_WHAT IS EXPECTED_
Express the listing below as a two-column CSV with the headers "prompt" and "reply". Each row holds one text with the answer that follows it, each in its own double-quoted field with line breaks replaced by spaces, and the pictures are left out.

_RECORDS FOR THIS TASK_
• • • • •

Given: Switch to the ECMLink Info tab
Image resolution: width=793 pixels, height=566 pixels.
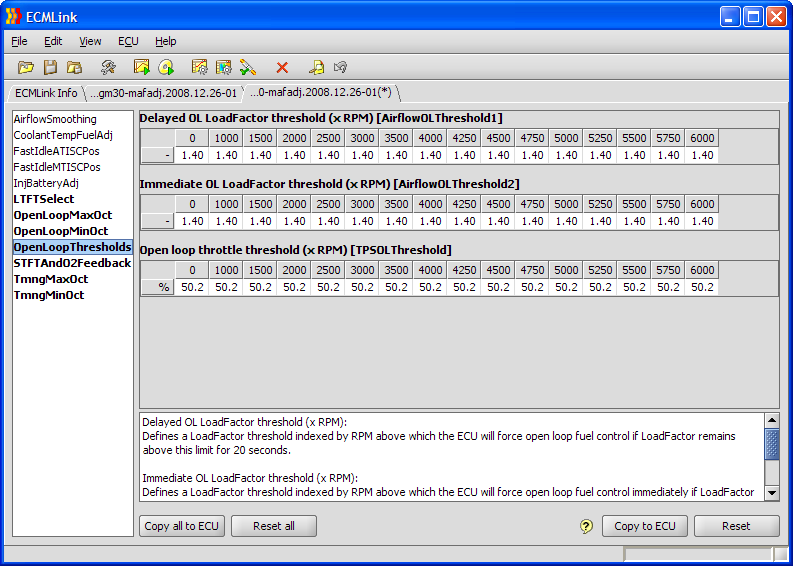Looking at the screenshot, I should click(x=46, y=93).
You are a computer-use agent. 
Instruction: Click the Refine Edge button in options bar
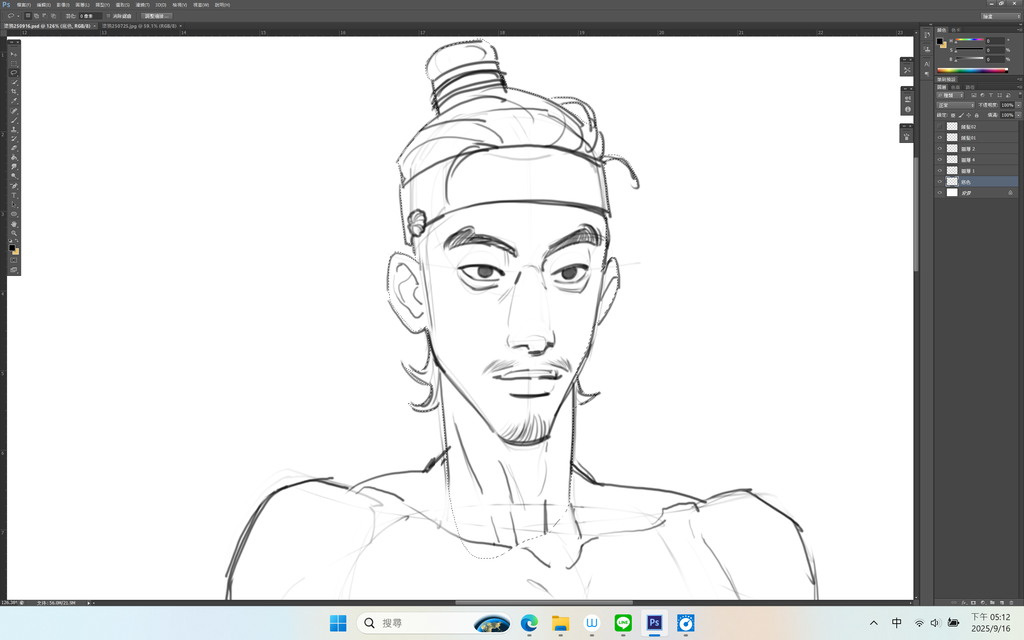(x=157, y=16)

• • • • •

_ANSWER TO THE EXERCISE_
prompt,reply
"Given: Switch to the ECMLink Info tab Image resolution: width=793 pixels, height=566 pixels.","Looking at the screenshot, I should click(x=46, y=93)."
"You are a computer-use agent. Instruction: Click the Refine Edge button in options bar","(x=157, y=16)"